Customer care involves putting systems in place to maximize your customers’ satisfaction with your business. It should be a prime consideration for every business – your sales and profitability
depends on keeping your customers happy.
Customer care is more directly important in some roles than others. For receptionists, sales staff and other employees in customer-facing roles, customer care should be a core element of their job description and training, and a core criterion when you’re recruiting.
But don’t neglect the importance of customer care in other areas of your business. For instance, your warehousing and dispatch departments may have minimal contact with your customers – but their performance when fulfilling orders has a major impact on customers’ satisfaction with your business.

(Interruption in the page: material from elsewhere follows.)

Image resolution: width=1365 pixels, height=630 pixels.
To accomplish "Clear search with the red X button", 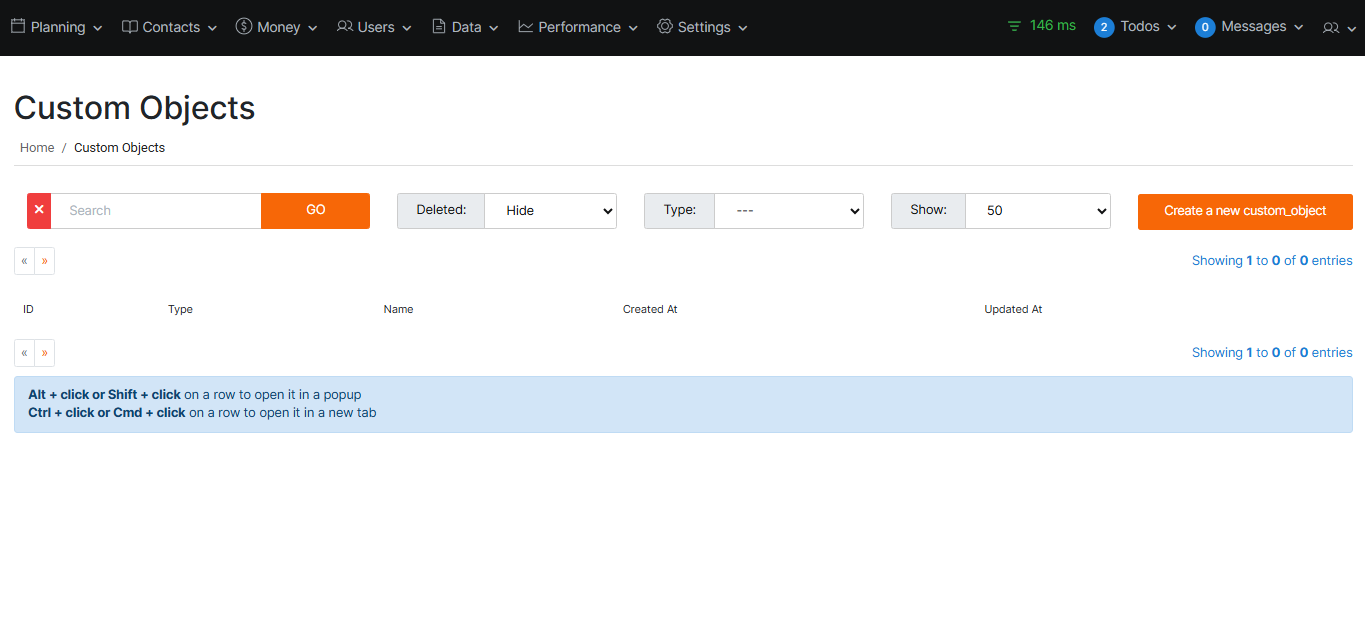I will (x=39, y=211).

A huge range of factors can contribute to customer satisfaction, but your customers – both consumers and other businesses – are likely to take into account:
- How well your product or service matches customer needs
- The value for money you offer
- Your efficiency and reliability in fulfilling orders
- The professionalism, friendliness and expertise of your employees
- How well you keep your customers informed
- The after-sales service you provide
Customer service, especially in the shape of a call-centre – is to customers one of the most visible and significant aspects of organizational performance.
To many organizations however customer service is one of the most challenging and neglected areas of management, including those with modern call-centres.
For customers the quality of customer service determines whether to buy, and particularly whether to remain a customer.
Think for a moment how you yourself behave as a customer. You can perhaps think of an occasion when poor customer service or an unhappy exchange with a call-centre has driven you to leave a supplier, even if the quality and value of the product or service itself is broadly satisfactory.
The significance of customer service eludes many senior executives, let alone the methods of establishing and managing customer service standards and quality. Our own experiences as customers demonstrate all the time that many large organizations fail particularly to empower customer-facing and call-centre staff, and also fail to design policies and systems to empower customer-facing staff and enable effective customer service. Often these are defensive strategies because staff are not trusted, and because competition is feared, or because simply the policymakers and systems-designers are too far removed from customers and their customer service expectations.
Pricing strategy also plays a part on customer service – especially strategies which effectively discriminate against existing customers in favour of new customers, which in certain situations borders on the unethical, never mind being stupid in a customer service context.
This is strange since any reasonable measure or criteria – in any market or industry – it costs far more to gain new customers than to retain existing customers. Neglecting, constraining or failing to optimise customer services capabilities is waste of great opportunities.
Instead many organizations and their leaders are habitually fixated on sales, marketing, advertising and promotion – desperately striving to attract new customers – while paying scant regard to the many customers that are leaving, just for the want of some simple effective customer service and care. We see this particularly in highly competitive and profitable sectors such as communications and financial services, where new customers are commonly extended better terms and attention than existing customers. No wonder customer turnover (‘churn’) in these industries can reach levels exceeding 25%. Leaders and spokespeople will blame the
competitive market, and the fickleness of customers, but ultimately when a customer leaves a supplier it’s because they are unhappy about the service they are receiving – otherwise why leave?